» Your instructions:
With the pictures left out, restate exactly the part below that opens with the line containing "The height and width of the screenshot is (293, 615)." and closes with the line containing "Given: Focus the Назва папки input field".

# # # # # # #

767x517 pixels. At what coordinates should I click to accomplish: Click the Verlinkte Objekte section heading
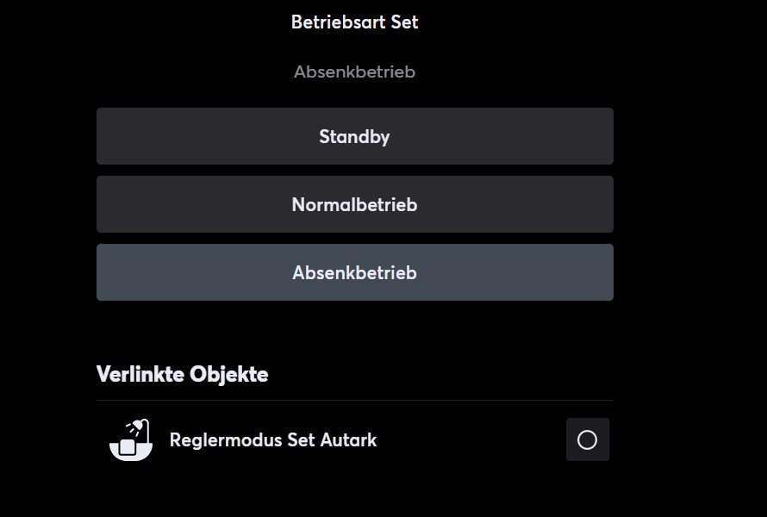click(182, 375)
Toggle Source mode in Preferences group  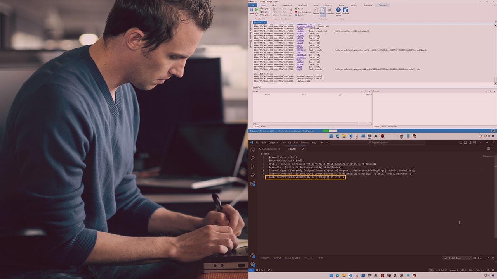(x=323, y=10)
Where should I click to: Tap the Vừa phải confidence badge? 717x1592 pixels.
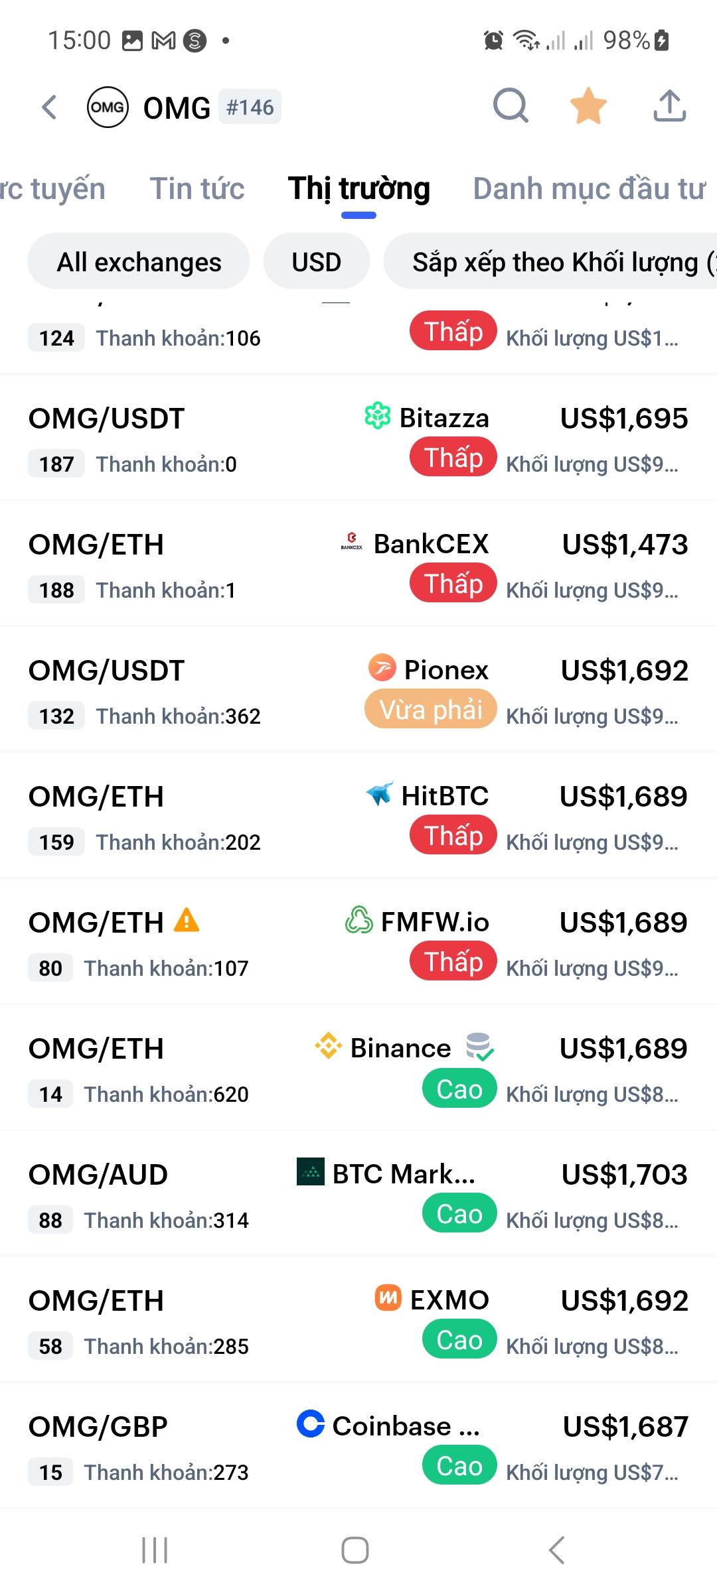430,710
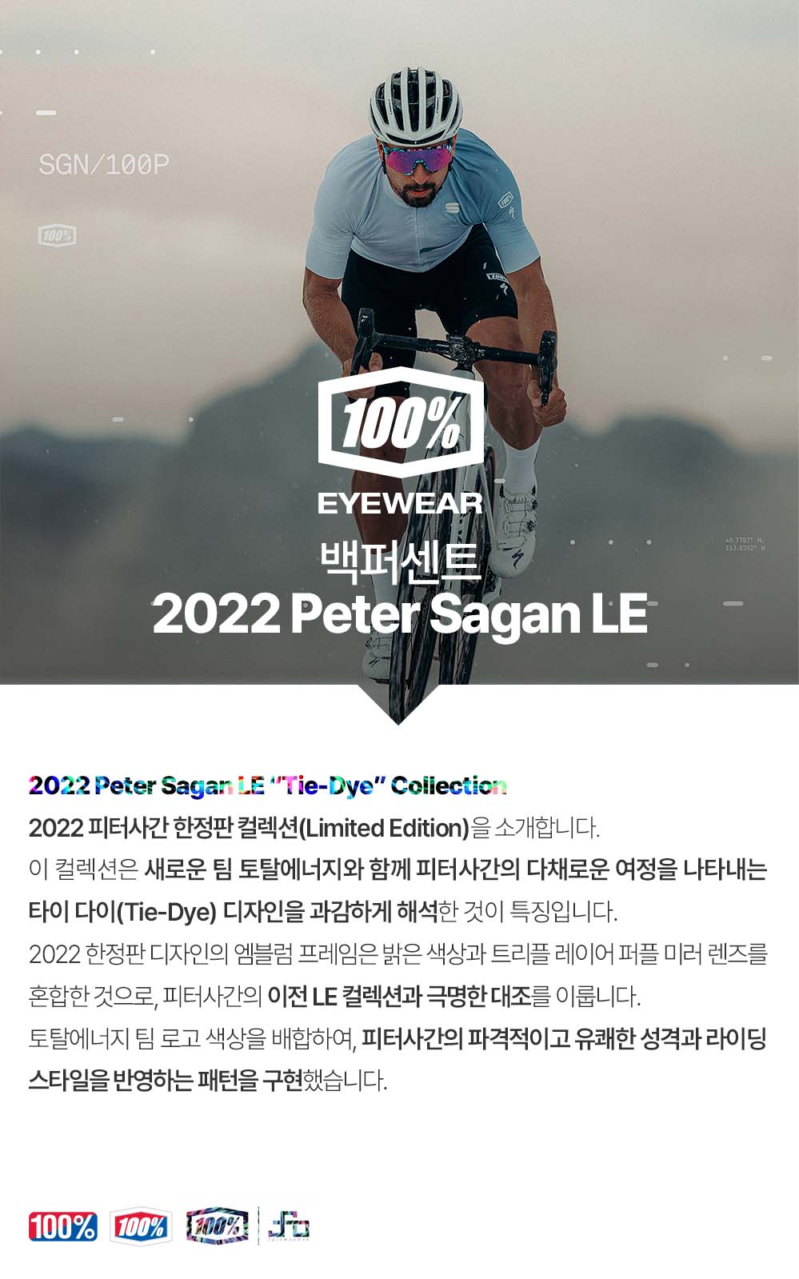Viewport: 799px width, 1279px height.
Task: Click the hexagonal red-blue 100% logo
Action: (x=140, y=1225)
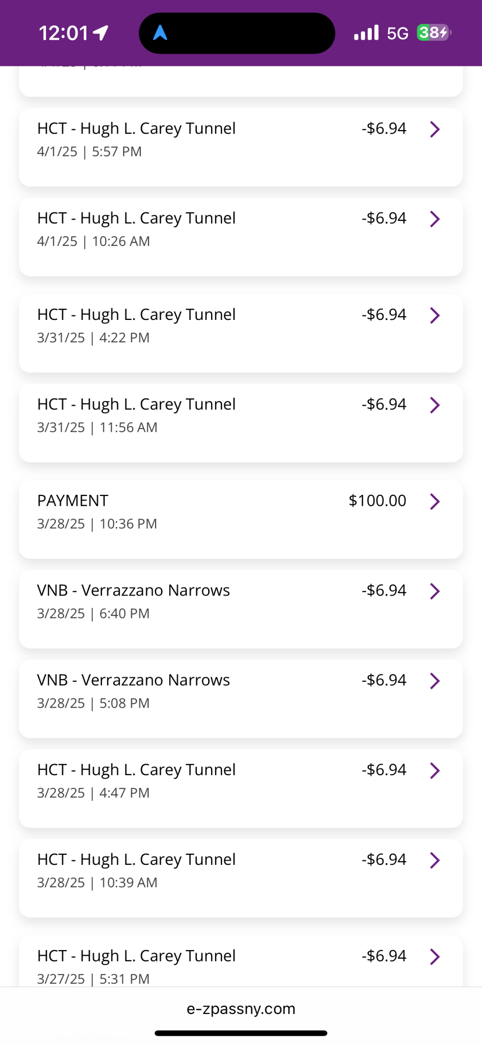The height and width of the screenshot is (1045, 482).
Task: Expand the $100.00 PAYMENT details arrow
Action: click(x=435, y=502)
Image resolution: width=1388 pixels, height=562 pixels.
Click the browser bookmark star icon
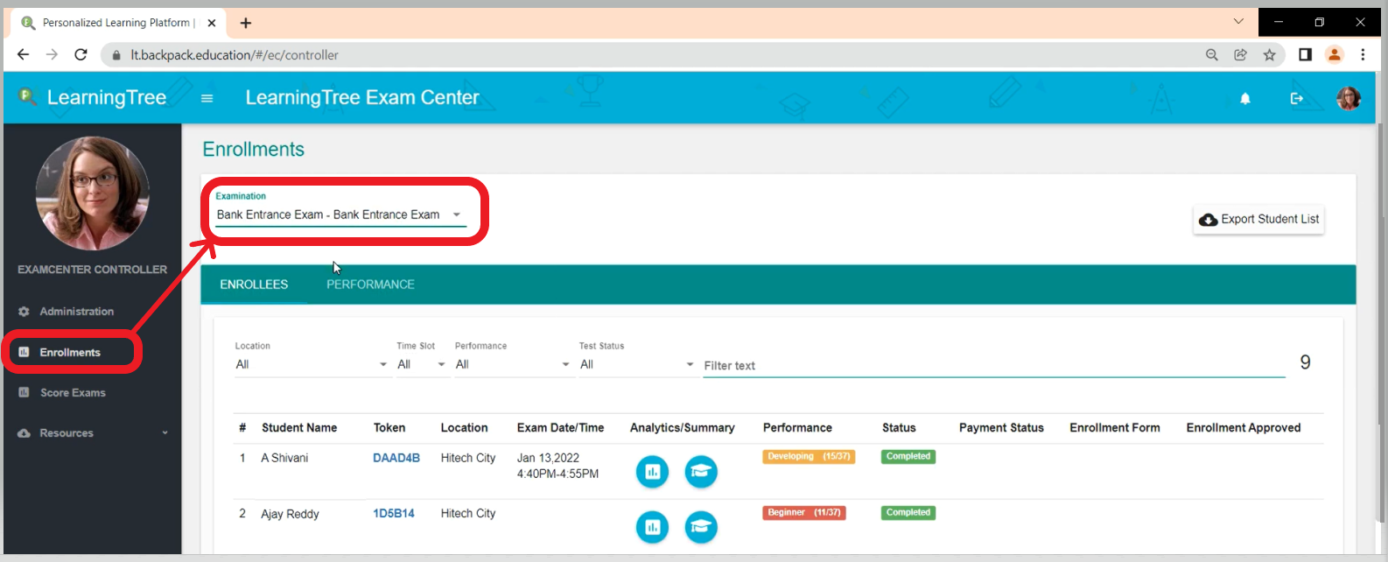tap(1269, 55)
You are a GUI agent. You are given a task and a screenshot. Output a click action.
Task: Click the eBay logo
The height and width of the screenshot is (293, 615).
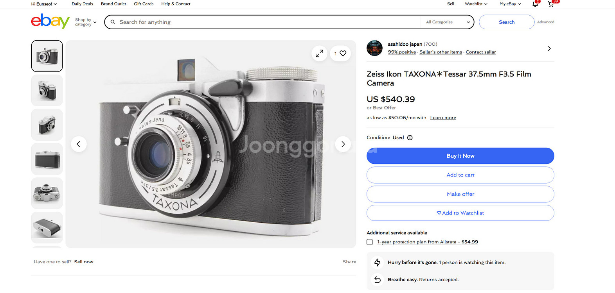tap(50, 21)
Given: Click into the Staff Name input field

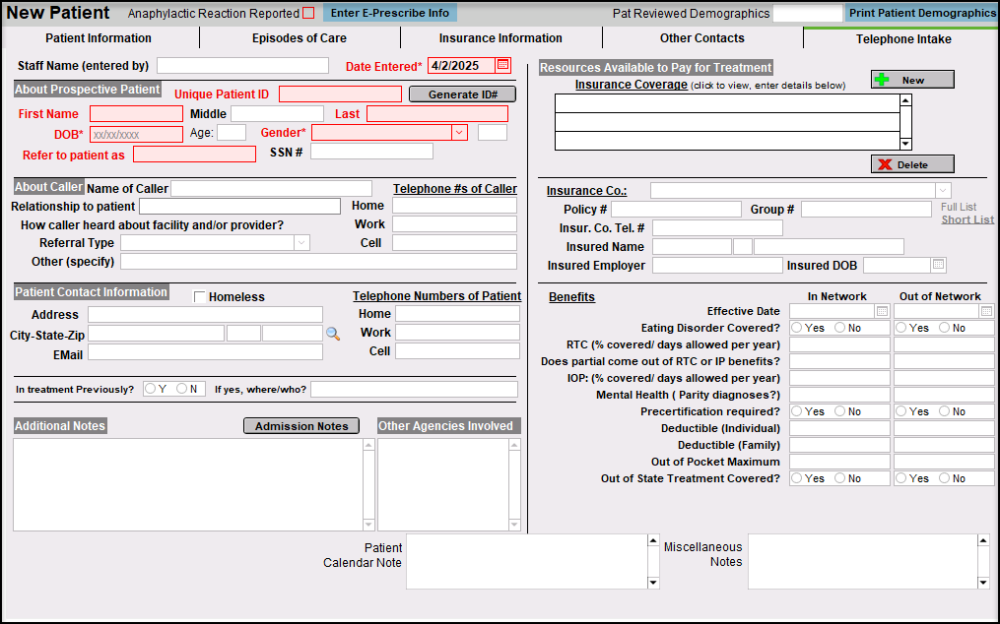Looking at the screenshot, I should pyautogui.click(x=242, y=66).
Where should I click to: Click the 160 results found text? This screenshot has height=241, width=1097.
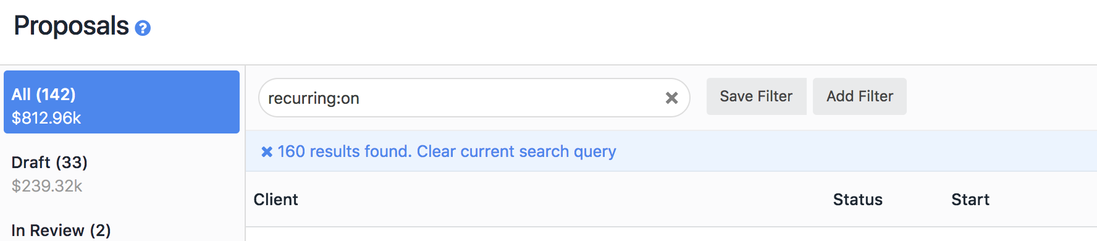pyautogui.click(x=344, y=151)
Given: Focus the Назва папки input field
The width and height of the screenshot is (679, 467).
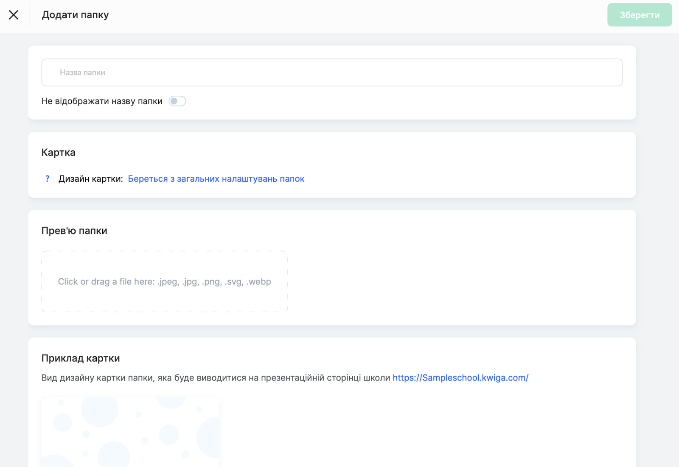Looking at the screenshot, I should coord(331,72).

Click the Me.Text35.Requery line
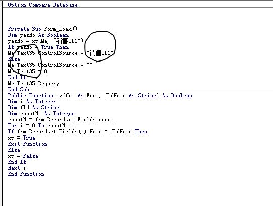tap(34, 83)
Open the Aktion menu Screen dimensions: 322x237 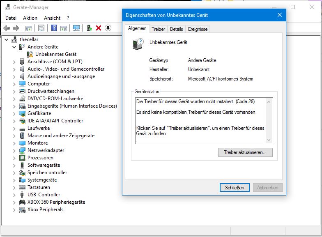[30, 18]
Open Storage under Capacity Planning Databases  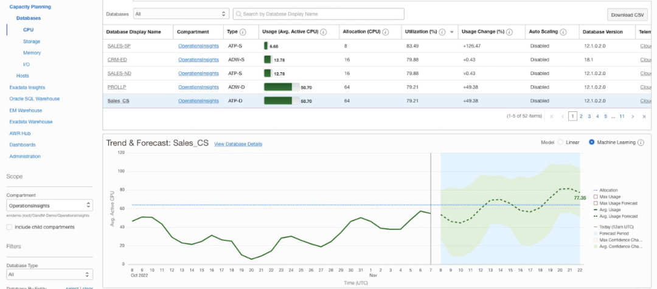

# # # # # # #

» Exercise answer:
The height and width of the screenshot is (293, 615).
tap(50, 21)
Given: Click into the Staff Name input field

Looking at the screenshot, I should pyautogui.click(x=242, y=66).
Where should I click to: Click the 160 results found text? This screenshot has height=241, width=1097.
pyautogui.click(x=344, y=151)
Given: Focus the Назва папки input field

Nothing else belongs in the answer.